Week Two: Understand the Agent Layer

Most engineers joining KodeCraft have strong backend or systems experience but haven’t built agent-native systems before. That’s expected—this is a new domain and there isn’t a textbook for it.

In week two, you’ll work through our internal guide to MCP server design. You’ll read the code for one of our simpler MCP servers, understand how tool schemas are defined, and see how agents discover and call tools at runtime. Then you’ll build a small tool interface yourself—something simple enough to finish in a day, complex enough to teach you the patterns.

The key insight most engineers get in this week: agent-native architecture isn’t about AI. It’s about designing systems where the primary operators aren’t humans. The AI is just the agent’s brain—the architecture is everything around it.

Week Three: Own a Piece

By week three, you’ll be assigned to a specific product or project team. At our size, “team” usually means 2-4 engineers working on a shared problem. You’ll have a defined area of responsibility—not just tasks assigned to you, but a piece of the system that you’re expected to understand deeply and improve.

This is where the learning curve steepens. You’ll encounter patterns specific to agent workloads: how to handle cascading tool calls, how to design guardrails that don’t add latency, how to build observability into agent orchestration pipelines. Your team lead will be available, but we expect you to drive your own understanding.

Week Four: Write About It

Every new engineer writes a blog post or internal document in their first month. This isn’t optional and it isn’t busywork. Writing forces you to organize what you’ve learned, and it creates artifacts that help the next person who joins.

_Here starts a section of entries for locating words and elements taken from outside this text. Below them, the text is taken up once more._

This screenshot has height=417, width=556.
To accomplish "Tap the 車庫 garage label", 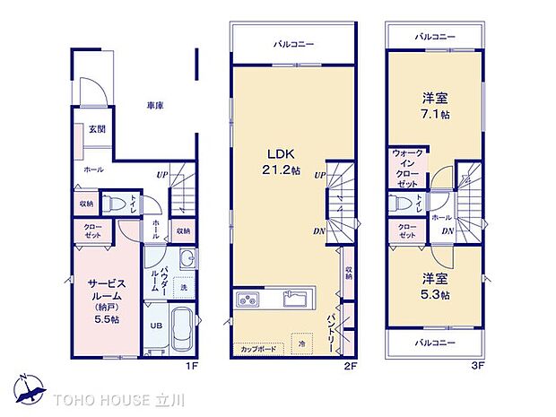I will (x=155, y=106).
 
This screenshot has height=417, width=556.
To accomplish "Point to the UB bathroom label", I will (x=155, y=326).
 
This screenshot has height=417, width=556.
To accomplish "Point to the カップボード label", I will (x=257, y=348).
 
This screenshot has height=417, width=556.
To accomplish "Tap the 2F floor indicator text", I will (x=354, y=365).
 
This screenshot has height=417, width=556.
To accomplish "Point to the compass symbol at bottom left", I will (x=26, y=387).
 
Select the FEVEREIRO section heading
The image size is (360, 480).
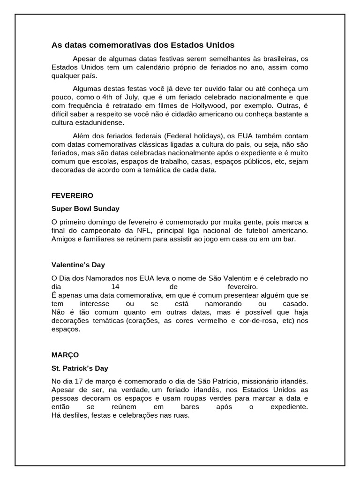point(72,195)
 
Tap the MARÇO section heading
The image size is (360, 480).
point(65,355)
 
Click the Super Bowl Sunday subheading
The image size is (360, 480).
point(85,209)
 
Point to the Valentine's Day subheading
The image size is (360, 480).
point(78,265)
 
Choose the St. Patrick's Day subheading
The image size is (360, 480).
point(80,368)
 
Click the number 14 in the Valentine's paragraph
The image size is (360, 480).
point(115,286)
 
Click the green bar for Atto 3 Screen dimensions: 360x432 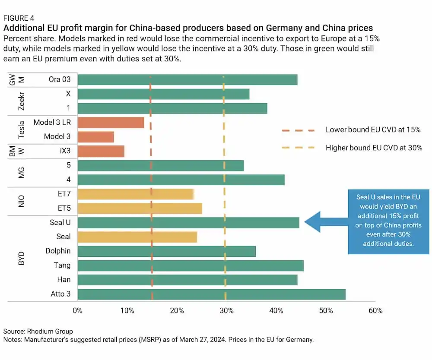pos(211,294)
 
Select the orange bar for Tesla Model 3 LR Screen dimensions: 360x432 pos(111,122)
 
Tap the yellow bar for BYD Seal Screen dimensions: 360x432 pos(137,237)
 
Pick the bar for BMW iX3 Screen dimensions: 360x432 pos(101,151)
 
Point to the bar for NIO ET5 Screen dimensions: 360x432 pos(140,208)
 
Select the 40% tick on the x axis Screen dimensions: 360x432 pos(276,310)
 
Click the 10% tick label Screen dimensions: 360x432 pos(127,310)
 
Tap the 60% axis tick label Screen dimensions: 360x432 pos(375,310)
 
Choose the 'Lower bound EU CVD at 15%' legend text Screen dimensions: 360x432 pos(373,130)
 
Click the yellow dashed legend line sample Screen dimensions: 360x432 pos(298,148)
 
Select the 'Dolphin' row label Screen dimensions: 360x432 pos(58,251)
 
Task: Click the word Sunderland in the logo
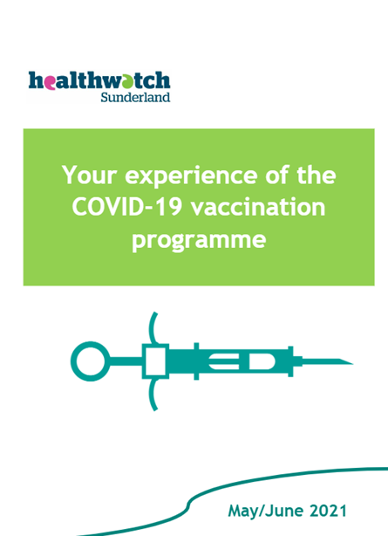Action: coord(135,97)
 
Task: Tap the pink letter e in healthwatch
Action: coord(49,82)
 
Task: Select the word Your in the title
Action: coord(90,175)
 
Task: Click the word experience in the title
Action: coord(191,177)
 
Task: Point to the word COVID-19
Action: coord(126,207)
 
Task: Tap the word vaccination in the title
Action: coord(258,207)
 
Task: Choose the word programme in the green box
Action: coord(199,241)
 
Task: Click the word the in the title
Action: coord(317,175)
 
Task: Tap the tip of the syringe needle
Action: coord(353,363)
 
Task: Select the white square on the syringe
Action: coord(155,361)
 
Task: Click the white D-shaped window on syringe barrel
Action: coord(262,361)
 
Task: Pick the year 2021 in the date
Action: coord(328,511)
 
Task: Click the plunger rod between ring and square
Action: coord(126,361)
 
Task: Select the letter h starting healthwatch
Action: coord(36,80)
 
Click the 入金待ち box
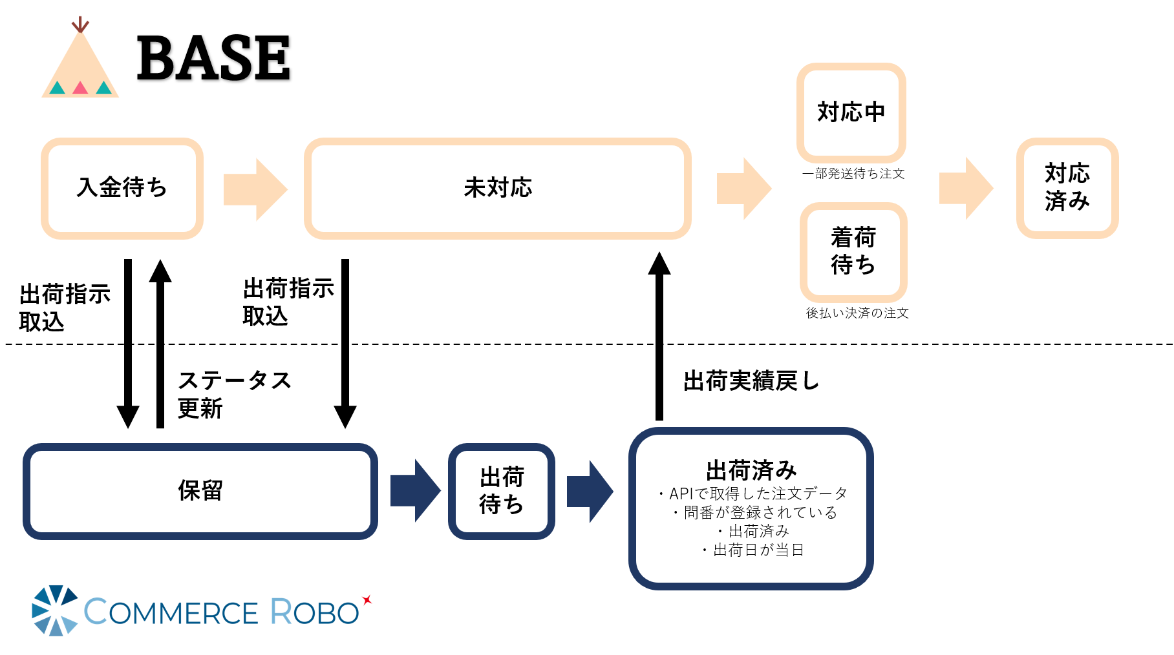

The topic is up to you. Past examples include a deep dive on a Rust pattern that was new to the author, a comparison of approaches to agent guardrail validation, and an architecture decision record for a technical choice made during onboarding.

Some of these become public blog posts. Some stay internal. The format matters less than the habit of turning experience into shared knowledge.

What We Expect

After 30 days, you should be able to independently ship features in your area of responsibility, understand how MCP servers and agent orchestration work in our architecture, have opinions about how things should be improved, and feel comfortable asking hard questions in architecture discussions.

We don’t expect you to have mastered everything. Mastery takes months to years, especially in a domain this new. We expect you to be dangerous enough to contribute independently and curious enough to keep going deeper.

What You Can Expect From Us

A working development environment on day one. A real task in your first week. A team that answers questions honestly and reviews code thoughtfully. Direct access to every piece of the architecture—no layers of abstraction between you and the systems you’re building.

And a culture where the people who write the code make the decisions about the code. That’s the part that takes longest to believe and shortest to experience.